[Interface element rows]
"""
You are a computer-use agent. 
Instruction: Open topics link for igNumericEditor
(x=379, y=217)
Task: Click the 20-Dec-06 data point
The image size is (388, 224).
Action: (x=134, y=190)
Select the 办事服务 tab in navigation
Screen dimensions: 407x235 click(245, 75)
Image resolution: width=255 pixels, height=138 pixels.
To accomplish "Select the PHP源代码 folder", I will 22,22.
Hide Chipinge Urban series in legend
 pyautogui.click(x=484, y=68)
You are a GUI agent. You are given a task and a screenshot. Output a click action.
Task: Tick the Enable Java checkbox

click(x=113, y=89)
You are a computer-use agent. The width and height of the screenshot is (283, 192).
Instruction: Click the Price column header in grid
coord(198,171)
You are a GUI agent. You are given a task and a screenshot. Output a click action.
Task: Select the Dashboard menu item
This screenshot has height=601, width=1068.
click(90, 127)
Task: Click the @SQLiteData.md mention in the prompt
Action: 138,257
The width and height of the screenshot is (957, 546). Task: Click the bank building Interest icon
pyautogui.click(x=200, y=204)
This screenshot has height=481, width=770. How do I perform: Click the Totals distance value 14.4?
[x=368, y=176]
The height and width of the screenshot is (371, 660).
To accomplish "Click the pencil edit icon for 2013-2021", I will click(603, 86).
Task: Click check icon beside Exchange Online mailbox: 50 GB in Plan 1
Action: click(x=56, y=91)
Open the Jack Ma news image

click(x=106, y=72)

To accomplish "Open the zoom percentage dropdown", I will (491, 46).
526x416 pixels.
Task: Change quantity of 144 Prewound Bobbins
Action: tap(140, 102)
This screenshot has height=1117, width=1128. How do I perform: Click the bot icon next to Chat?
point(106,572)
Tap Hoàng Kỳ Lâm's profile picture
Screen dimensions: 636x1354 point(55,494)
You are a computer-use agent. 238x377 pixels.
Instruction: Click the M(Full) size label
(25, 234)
"""
◆ **TASK STATEMENT**:
Reproduce the rows word for word, beginning at the line that contains "Select the 办事服务 tab in navigation" and continuing through the end of the rows.

◆ **ANSWER TO THIS EXERCISE**:
Select the 办事服务 tab in navigation
Screen dimensions: 407x235 click(245, 75)
Image resolution: width=255 pixels, height=138 pixels.
To accomplish "Select the PHP源代码 folder", I will 22,22.
Hide Chipinge Urban series in legend
 pyautogui.click(x=484, y=68)
You are a GUI agent. You are given a task and a screenshot. Output a click action.
Task: Tick the Enable Java checkbox

click(x=113, y=89)
You are a computer-use agent. The width and height of the screenshot is (283, 192).
Instruction: Click the Price column header in grid
coord(198,171)
You are a GUI agent. You are given a task and a screenshot. Output a click action.
Task: Select the Dashboard menu item
This screenshot has height=601, width=1068.
click(90, 127)
Task: Click the @SQLiteData.md mention in the prompt
Action: 138,257
The width and height of the screenshot is (957, 546). Task: Click the bank building Interest icon
pyautogui.click(x=200, y=204)
This screenshot has height=481, width=770. How do I perform: Click the Totals distance value 14.4?
[x=368, y=176]
The height and width of the screenshot is (371, 660).
To accomplish "Click the pencil edit icon for 2013-2021", I will click(603, 86).
Task: Click check icon beside Exchange Online mailbox: 50 GB in Plan 1
Action: click(x=56, y=91)
Open the Jack Ma news image

click(x=106, y=72)

To accomplish "Open the zoom percentage dropdown", I will (491, 46).
526x416 pixels.
Task: Change quantity of 144 Prewound Bobbins
Action: tap(140, 102)
This screenshot has height=1117, width=1128. How do I perform: Click the bot icon next to Chat?
point(106,572)
Tap Hoàng Kỳ Lâm's profile picture
Screen dimensions: 636x1354 point(55,494)
You are a computer-use agent. 238x377 pixels.
Instruction: Click the M(Full) size label
(25, 234)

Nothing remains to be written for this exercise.